= Nutan Chandra Singha =

Bangladeshi businessman

Nutan Chandra Sinha was a Bangladeshi businessman who was killed in the Bangladesh Liberation war and is considered a martyr in Bangladesh.

==Early life==
Sinha was born on 1 December 1900 in Gohira, Raozan Upazila, Chittagong, Bengal Presidency, British Raj, (now Bangladesh). He studied in Jagatpur Purnananda Asram.

==Career==
Sinha moved to Arakan in British Burma with his father seeking economic opportunities. There he opened a grocery store and went on to expand into manufacturing. They manufactured soap and then pharmaceuticals. The father-son duo made a fortune in manufacturing in Arakan. He made a pilgrimage to the Bihar Kundadham Temple and after he returned he established Kundeswari Temple in Chittagong. He established the Sree Kundeswari Aushadhalaya Ayurvedic medicine factory in Gahira on 1946. He would establish Kundeswari Primary School and Kundeswari girls school in 1960; and Kundeswari Mahila College in 1970. He also built a post office.

■ DIRECTIONS ■
a. Answer these questions using the Nutan Chandra Singha article:
(i) On what date was Sinha born?
(ii) What did Sinha and his father manufacture first in Arakan?
(iii) In what year did Sinha establish Kundeswari Mahila College?
b. Write the next part of the Nutan Chandra Singha article, starting after its final sentence.
The lines that come after this are not needed for any task.

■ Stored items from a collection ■
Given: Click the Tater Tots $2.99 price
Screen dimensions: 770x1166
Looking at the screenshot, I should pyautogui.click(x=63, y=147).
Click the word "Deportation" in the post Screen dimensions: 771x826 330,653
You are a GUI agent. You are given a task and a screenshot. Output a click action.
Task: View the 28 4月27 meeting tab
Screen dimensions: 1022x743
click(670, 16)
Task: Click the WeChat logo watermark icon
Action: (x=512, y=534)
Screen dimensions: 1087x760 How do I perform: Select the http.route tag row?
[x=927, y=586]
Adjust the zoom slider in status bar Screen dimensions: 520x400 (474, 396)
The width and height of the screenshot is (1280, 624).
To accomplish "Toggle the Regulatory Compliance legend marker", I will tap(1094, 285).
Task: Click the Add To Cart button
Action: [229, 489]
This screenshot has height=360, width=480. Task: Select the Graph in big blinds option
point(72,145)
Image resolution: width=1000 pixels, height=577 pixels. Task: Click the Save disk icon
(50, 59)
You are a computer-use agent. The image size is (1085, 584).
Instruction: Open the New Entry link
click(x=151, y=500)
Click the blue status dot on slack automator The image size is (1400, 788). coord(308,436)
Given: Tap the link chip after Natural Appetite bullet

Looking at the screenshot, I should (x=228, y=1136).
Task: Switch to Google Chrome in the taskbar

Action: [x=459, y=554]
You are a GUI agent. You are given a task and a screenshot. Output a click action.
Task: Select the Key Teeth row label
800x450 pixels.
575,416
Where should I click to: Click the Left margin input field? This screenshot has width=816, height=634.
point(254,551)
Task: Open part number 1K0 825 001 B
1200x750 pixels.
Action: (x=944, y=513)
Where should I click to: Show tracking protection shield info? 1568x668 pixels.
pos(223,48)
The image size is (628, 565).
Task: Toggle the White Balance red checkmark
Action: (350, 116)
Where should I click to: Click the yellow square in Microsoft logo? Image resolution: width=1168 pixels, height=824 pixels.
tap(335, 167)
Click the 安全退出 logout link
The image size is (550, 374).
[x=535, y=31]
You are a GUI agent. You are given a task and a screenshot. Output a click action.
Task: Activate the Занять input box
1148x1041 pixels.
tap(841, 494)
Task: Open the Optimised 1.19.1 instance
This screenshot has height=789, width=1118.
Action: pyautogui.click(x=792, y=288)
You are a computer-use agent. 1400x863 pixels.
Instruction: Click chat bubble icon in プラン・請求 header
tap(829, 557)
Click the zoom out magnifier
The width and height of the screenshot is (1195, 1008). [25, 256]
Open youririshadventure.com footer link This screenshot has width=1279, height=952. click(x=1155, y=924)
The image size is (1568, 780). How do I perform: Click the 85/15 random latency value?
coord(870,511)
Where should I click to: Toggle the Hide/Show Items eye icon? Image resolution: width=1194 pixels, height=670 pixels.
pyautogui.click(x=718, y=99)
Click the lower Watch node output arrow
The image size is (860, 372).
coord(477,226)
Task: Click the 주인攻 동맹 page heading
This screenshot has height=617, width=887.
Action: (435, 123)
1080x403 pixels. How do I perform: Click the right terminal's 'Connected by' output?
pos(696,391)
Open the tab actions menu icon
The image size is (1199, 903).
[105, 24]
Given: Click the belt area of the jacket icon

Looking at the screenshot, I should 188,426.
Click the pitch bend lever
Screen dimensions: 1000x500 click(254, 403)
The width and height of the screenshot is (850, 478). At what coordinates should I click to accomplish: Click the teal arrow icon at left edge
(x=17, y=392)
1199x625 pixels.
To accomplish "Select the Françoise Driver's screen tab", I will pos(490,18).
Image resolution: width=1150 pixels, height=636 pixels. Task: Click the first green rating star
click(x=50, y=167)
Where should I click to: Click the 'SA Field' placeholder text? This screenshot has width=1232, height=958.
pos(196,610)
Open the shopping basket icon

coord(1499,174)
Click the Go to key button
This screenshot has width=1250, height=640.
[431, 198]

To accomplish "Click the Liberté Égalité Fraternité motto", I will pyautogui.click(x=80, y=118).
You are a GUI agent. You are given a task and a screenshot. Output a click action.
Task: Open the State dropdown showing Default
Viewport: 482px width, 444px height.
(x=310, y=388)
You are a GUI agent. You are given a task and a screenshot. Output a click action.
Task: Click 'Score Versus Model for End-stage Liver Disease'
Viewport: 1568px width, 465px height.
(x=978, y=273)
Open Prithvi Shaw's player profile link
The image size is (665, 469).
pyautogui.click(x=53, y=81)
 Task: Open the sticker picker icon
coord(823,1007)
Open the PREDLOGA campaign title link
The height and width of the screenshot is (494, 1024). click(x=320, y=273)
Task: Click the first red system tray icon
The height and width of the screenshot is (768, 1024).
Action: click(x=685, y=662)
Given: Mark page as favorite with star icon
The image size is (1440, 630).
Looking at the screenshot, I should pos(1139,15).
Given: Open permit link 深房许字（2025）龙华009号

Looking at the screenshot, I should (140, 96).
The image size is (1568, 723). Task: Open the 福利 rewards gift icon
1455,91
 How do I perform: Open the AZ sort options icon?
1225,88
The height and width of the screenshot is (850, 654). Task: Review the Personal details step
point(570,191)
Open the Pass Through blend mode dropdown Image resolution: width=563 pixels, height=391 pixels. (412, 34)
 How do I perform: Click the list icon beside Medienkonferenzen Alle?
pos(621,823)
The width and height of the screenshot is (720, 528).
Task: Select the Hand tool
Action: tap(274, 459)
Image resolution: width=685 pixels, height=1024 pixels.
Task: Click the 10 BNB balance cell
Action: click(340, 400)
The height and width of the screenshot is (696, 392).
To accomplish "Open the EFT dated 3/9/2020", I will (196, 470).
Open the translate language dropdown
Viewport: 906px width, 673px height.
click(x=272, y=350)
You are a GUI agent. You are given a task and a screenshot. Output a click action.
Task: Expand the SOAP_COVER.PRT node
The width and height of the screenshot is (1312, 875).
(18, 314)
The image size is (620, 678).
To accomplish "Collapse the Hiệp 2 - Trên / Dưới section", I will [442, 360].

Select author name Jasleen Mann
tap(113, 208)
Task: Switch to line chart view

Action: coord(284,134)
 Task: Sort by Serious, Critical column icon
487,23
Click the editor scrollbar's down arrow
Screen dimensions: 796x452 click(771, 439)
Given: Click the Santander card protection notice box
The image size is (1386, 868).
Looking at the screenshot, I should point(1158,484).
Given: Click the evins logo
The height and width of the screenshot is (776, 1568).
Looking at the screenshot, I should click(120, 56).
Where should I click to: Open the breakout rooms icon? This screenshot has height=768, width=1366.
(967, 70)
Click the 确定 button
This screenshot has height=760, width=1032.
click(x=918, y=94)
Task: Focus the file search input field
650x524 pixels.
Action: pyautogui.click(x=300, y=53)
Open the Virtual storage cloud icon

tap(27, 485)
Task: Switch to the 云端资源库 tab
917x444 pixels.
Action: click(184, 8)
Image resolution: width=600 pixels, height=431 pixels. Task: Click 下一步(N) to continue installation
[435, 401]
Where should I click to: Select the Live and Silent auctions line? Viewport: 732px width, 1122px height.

■ EXERCISE RESPONSES ■
a.
(i) 1 December 1900
(ii) Soap
(iii) 1970

b.
==Death and legacy==
Bangladesh Liberation war started with the launch of Operation Searchlight by Pakistan Army on 25 March 1971. After Pakistan Army attacked Chittagong University Singha hid and helped a number of faculty to escape to India. After Pakistan Army regained control of Chittagong, they and the paramilitary razakar attacked his residence on 13 April 1971 and killed him. On 2013 Bangladesh Nationalist Party politician and former member of Razzakars Salahuddin Quader Chowdhury was sentenced to death by the International Crimes Tribunal for his role in the death of Singha. Salauddin Quader Chowdhury was executed in 2016.